(Beginning of Dataset content)

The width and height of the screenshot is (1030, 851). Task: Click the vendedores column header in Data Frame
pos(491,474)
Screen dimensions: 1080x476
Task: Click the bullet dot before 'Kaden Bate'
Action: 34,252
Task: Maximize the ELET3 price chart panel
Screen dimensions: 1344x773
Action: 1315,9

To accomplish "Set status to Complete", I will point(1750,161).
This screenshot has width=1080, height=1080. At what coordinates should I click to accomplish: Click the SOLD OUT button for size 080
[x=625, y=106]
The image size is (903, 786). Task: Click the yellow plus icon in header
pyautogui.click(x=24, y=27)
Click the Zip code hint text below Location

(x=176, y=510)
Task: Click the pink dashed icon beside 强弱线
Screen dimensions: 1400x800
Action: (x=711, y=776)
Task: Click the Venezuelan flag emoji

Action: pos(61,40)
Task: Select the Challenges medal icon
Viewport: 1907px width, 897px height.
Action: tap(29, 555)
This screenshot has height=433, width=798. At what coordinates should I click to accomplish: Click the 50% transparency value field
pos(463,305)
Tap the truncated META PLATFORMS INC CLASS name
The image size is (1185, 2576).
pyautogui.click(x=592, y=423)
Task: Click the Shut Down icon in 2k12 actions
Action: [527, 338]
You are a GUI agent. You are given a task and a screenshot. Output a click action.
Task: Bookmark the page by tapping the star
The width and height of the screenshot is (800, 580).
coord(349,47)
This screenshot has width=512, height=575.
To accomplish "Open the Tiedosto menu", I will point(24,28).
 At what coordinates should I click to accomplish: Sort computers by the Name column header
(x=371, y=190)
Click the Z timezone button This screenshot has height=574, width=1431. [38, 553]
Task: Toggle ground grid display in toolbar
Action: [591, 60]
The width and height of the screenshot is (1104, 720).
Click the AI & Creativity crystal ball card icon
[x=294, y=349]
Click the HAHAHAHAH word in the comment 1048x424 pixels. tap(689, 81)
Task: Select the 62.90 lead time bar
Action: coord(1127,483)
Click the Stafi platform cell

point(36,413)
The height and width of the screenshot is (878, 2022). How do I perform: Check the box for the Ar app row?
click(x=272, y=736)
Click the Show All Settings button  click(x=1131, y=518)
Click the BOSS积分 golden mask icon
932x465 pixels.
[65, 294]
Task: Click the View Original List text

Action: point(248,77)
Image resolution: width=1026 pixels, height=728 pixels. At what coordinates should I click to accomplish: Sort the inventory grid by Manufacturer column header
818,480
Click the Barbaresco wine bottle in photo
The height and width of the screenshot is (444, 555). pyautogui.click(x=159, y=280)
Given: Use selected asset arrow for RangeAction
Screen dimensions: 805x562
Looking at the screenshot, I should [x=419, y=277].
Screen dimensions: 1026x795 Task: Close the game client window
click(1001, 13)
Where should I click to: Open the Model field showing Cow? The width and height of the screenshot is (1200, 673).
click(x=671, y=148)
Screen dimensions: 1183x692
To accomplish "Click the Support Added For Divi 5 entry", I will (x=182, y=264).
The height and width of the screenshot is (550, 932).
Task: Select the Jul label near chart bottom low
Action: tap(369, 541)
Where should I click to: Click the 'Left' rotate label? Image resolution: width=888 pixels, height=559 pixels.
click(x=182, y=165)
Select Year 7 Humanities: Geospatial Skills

(End of Dataset content)

**Problem requirements:** Would you write out the data exactly as it reads?

**Written solution:**
The width and height of the screenshot is (1030, 851). Task: Click the vendedores column header in Data Frame
pos(491,474)
Screen dimensions: 1080x476
Task: Click the bullet dot before 'Kaden Bate'
Action: 34,252
Task: Maximize the ELET3 price chart panel
Screen dimensions: 1344x773
Action: 1315,9

To accomplish "Set status to Complete", I will point(1750,161).
This screenshot has width=1080, height=1080. At what coordinates should I click to accomplish: Click the SOLD OUT button for size 080
[x=625, y=106]
The image size is (903, 786). Task: Click the yellow plus icon in header
pyautogui.click(x=24, y=27)
Click the Zip code hint text below Location

(x=176, y=510)
Task: Click the pink dashed icon beside 强弱线
Screen dimensions: 1400x800
Action: (x=711, y=776)
Task: Click the Venezuelan flag emoji

Action: pos(61,40)
Task: Select the Challenges medal icon
Viewport: 1907px width, 897px height.
Action: tap(29, 555)
This screenshot has height=433, width=798. At what coordinates should I click to accomplish: Click the 50% transparency value field
pos(463,305)
Tap the truncated META PLATFORMS INC CLASS name
The image size is (1185, 2576).
pyautogui.click(x=592, y=423)
Task: Click the Shut Down icon in 2k12 actions
Action: [527, 338]
You are a GUI agent. You are given a task and a screenshot. Output a click action.
Task: Bookmark the page by tapping the star
The width and height of the screenshot is (800, 580).
coord(349,47)
This screenshot has width=512, height=575.
To accomplish "Open the Tiedosto menu", I will point(24,28).
 At what coordinates should I click to accomplish: Sort computers by the Name column header
(x=371, y=190)
Click the Z timezone button This screenshot has height=574, width=1431. [38, 553]
Task: Toggle ground grid display in toolbar
Action: [591, 60]
The width and height of the screenshot is (1104, 720).
Click the AI & Creativity crystal ball card icon
[x=294, y=349]
Click the HAHAHAHAH word in the comment 1048x424 pixels. tap(689, 81)
Task: Select the 62.90 lead time bar
Action: coord(1127,483)
Click the Stafi platform cell

point(36,413)
The height and width of the screenshot is (878, 2022). How do I perform: Check the box for the Ar app row?
click(x=272, y=736)
Click the Show All Settings button  click(x=1131, y=518)
Click the BOSS积分 golden mask icon
932x465 pixels.
[65, 294]
Task: Click the View Original List text

Action: point(248,77)
Image resolution: width=1026 pixels, height=728 pixels. At what coordinates should I click to accomplish: Sort the inventory grid by Manufacturer column header
818,480
Click the Barbaresco wine bottle in photo
The height and width of the screenshot is (444, 555). pyautogui.click(x=159, y=280)
Given: Use selected asset arrow for RangeAction
Screen dimensions: 805x562
Looking at the screenshot, I should [x=419, y=277].
Screen dimensions: 1026x795 Task: Close the game client window
click(1001, 13)
Where should I click to: Open the Model field showing Cow? The width and height of the screenshot is (1200, 673).
click(x=671, y=148)
Screen dimensions: 1183x692
To accomplish "Click the Support Added For Divi 5 entry", I will (x=182, y=264).
The height and width of the screenshot is (550, 932).
Task: Select the Jul label near chart bottom low
Action: tap(369, 541)
Where should I click to: Click the 'Left' rotate label? Image resolution: width=888 pixels, height=559 pixels.
click(x=182, y=165)
Select Year 7 Humanities: Geospatial Skills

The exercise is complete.